Tempus fugit, sed amor reliquias (Time goes quickly, but love remains) is misleading. Vida fugit, sed amor reliquias (Life goes quickly, but love remains) seems more accurate.
Lucy’s time on earth ended a year ago yesterday. I still think of her every day and I still love her. I know the people who love her feel the same way. I made it through this first year with a huge amount of love and support from all of you. Getting through the days has not been impossibly difficult, but they have been empty. The first year is the worst; I believe I can make it through my remaining time because of you.
Lucy and I had a very successful life together. Life threw challenges our way, such as childlessness, job changes, and tragedies, but we found ways to overcome them. “The whole is more than the sum of its parts” held true for us. Our love gave us a synergy that got us through the unexpected and made our life together a fun adventure. We defended each other, we trusted each other’s judgment, we gave each other hope, we were loyal to each other, and we stayed devoted to each other. We not only lived, we thrived. Her smile was always a motivator for me. We stayed playful and we enjoyed our time together. That playfulness, happiness, and joy kept us younger than our chronological ages because we had found our happily ever after.

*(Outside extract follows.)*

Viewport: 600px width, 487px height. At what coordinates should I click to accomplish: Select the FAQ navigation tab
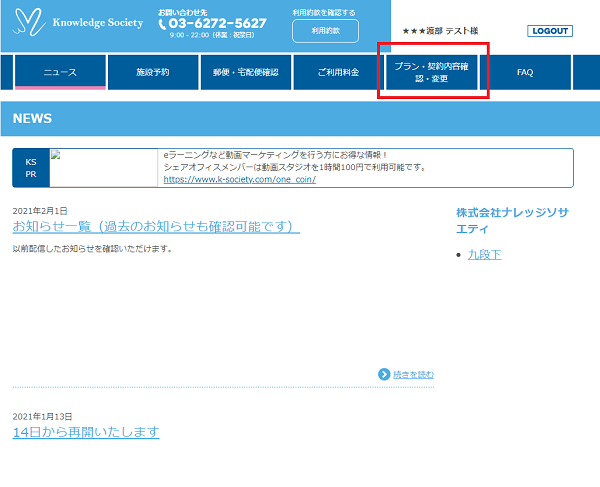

Since her passing, I feel I experienced rapid aging and others have confided they share the same observation. Love truly does keep one young at heart.

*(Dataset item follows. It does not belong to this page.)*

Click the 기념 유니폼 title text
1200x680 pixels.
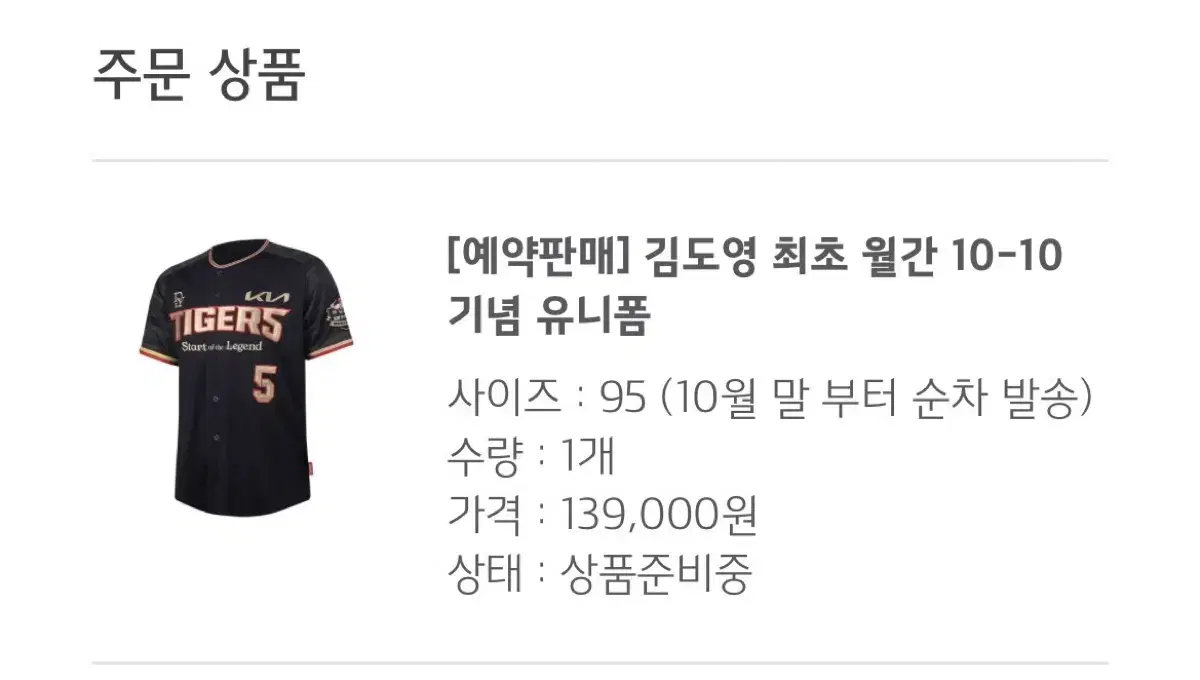[548, 317]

She had a gentle nature, a wonderful sense of humor, surprising strength, and a special love that made me a much better person, and I will probably never experience that again. Her life is worth celebrating when we can and her memory will continue to give us comfort and strength. She taught us to cherish our loved ones every chance we get and she remains part of us. Lucy made us better people by her being part of our lives. Her life went quickly, but her love remains.
I see her when I close my eyes and if I concentrate really hard, I can still feel the softness of her touch. No doubt some may believe that because of the number of memories I have of Lucy, and the number of interactions we had during our time together, the experiences are a form of Pavlovian conditioning. Regardless of the explanation, the memories of happiness and joy provide much comfort. I hope you find comfort with your memories of Lucy.

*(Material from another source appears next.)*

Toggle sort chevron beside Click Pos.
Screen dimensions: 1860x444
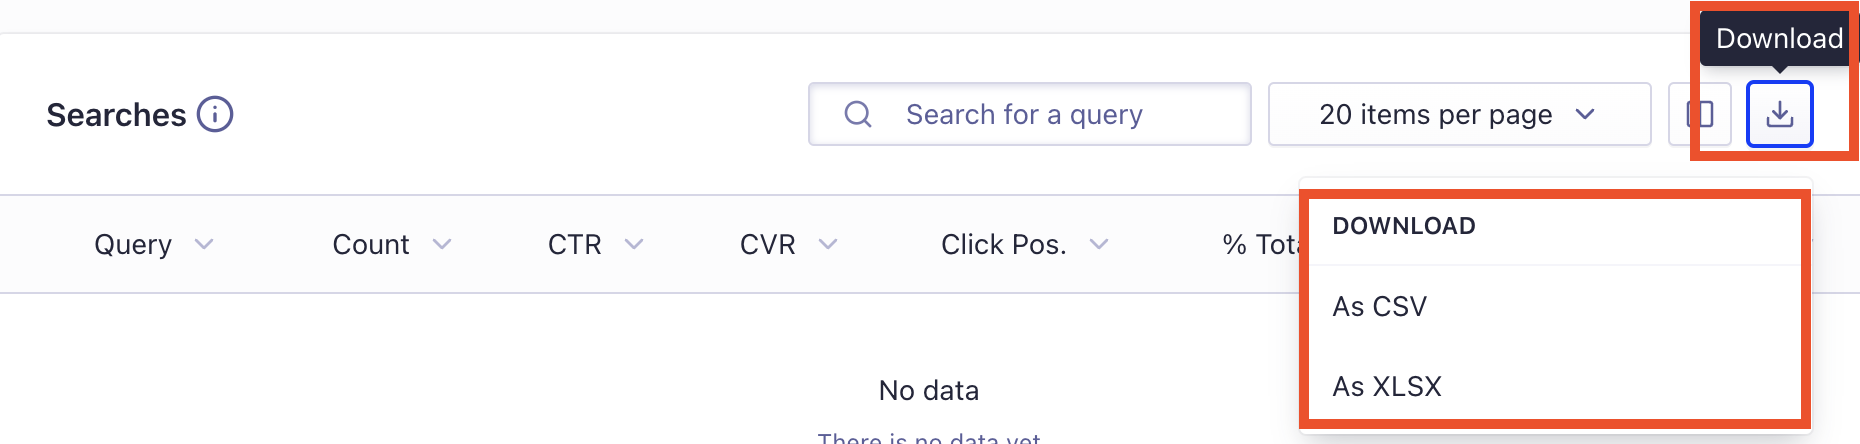1099,244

Julie, Suzy, Diane, my parents, and I got together today to celebrate Lucy’s life. We had lunch and spent a couple hours talking. Afterwards, we went to the cemetery to visit Lucy. Our umbrellas all turned inside-out from the wind, and the rain was quite cold. I think even the weather misses Lucy’s warmth and goodness. The rain is cold enough that the snow we received late last week is hardly melting, and the forecasts show even more below normal temperatures for the next week, more like November than April.
The past three hundred years have seen stunning increases in human life expectancy. Millions of people are alive today who would have perished had they been born in the 1600’s rather than the 1900’s or 2000’s. Our lifetimes have expanded from roughly thirty-five years to over eighty years in that interval, accomplishing in a couple of centuries what evolution would require a couple of millennia. Even with our lifetime extensions, our life spans are miniscule compared to some animals and plants. What is eighty years when compared to centuries? Those eighty years are microscopic compared to the billions of years our planet has been alive, or the theoretical trillions or quadrillions of years our piece of the multiverse may live. Life goes quickly, indeed.
Definitely find time to enjoy your loved ones. Hugs are such a wonderful way to convey love and affection, so make your hugs meaningful and plentiful. Our lives go by too quickly to waste an opportunity to tell a loved one you care, so please do so. Thank you for remembering Lucy!